What exactly are the legitimate expenses incurred by an ISP when having to search through their databases to identify subscribers?  This question should be kept in minds of Canadians when looking at the current situation within copyright law, and mass surveillance.  Torrentfreak did an excellent article today regarding getting a system like this in place for copyright in Canada, which will allow for copyright trolling, as long as the internet providers are paid a good profit out of the deal:

“The notice-and-notice law permits the government to set a fee for sending a notice that an ISP can charge. At the moment, it does not look like the government will establish a fee, preferring to wait to see how the system develops. Were this [business model] to come to Canada, the government might face increased pressure from ISPs to allow them to charge for their participation in the process,” Geist concludes.

Things get even scarier when looking at Telus’s response to the Teksavvy vs Voltage decision, comparing this with the prospect of future lawful access legislation:

“We respect our customers’ privacy and would not voluntarily provide such information,” said Telus spokesman Shawn Hall.  ”That said, we fully support law enforcement’s need to access information to conduct investigations, and would comply with proper court-ordered warrants or any changes in privacy legislation.”

In my opinion, upping the costs associated with identifying subscribers will not deter abuse of privacy rights of Canadians, in fact what we’ve learned with the NSA disclosures, is that technology companies seem to be looking the other way regarding net citizens privacy. At least in Canada it comes with a cost, however what would be way more effective, would be to strengthen our privacy legislation to deter abuse, and profitability of that abuse of subscribers rights and allow for more targeted investigations by law enforcement.

Profiting from the abuse of the legal system, and abuse of users rights should be the last thing on the minds of our telecommunications providers. As Edward Snowden suggested yesterday in his presentation, it erodes trust within our digital communications network, and makes us less secure when those who would profit on such activities, are thinking more about their bottom line than actively participating in the democratic values of the society they serve.  In order to build that trust back, those telecommunications and technology providers have to step up to the plate.  Many already have from Microsoft to Yahoo, however Canadians need to be comfortable this is not going to happen within our telecommunications companies considering their position within copyright laws, let alone positions they have taken regarding government surveillance.

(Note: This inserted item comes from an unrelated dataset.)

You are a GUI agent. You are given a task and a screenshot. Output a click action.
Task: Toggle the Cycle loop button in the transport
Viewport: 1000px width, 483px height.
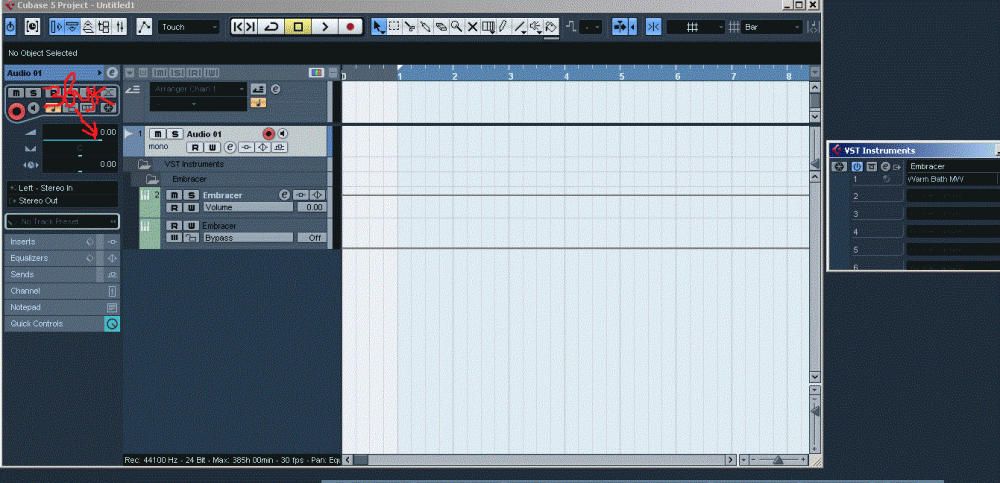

The equilibrium will be established through emerging technology currently in development.  Technology innovation cycles are around 18 months, and we are now in the 10th month of the NSA disclosures.  This means that tools being developed to secure communications due to the failure of the communications industry to date, will be soon available with ease of use to the regular net citizen.  These tools will essentially force an end to mass surveillance used by governments and the copyright lobby.  Not even you’re ISP will know what you are doing.  The only way to route around that would be through installed spyware or malware, making it extremely hard to mass surveil anyone, and force law enforcement and government towards targeted investigations.

As a technology developer myself, I cannot wrap my head around technology companies not thinking about securing their customers information from abuse, let alone making a profit from such abuse.  That to me is a breach of the fundamental trust of the principles most developers and service providers are taught. It’s made us less secure,  and a huge uphill battle to regain that trust, when profitability and the bottom line comes first above everything else.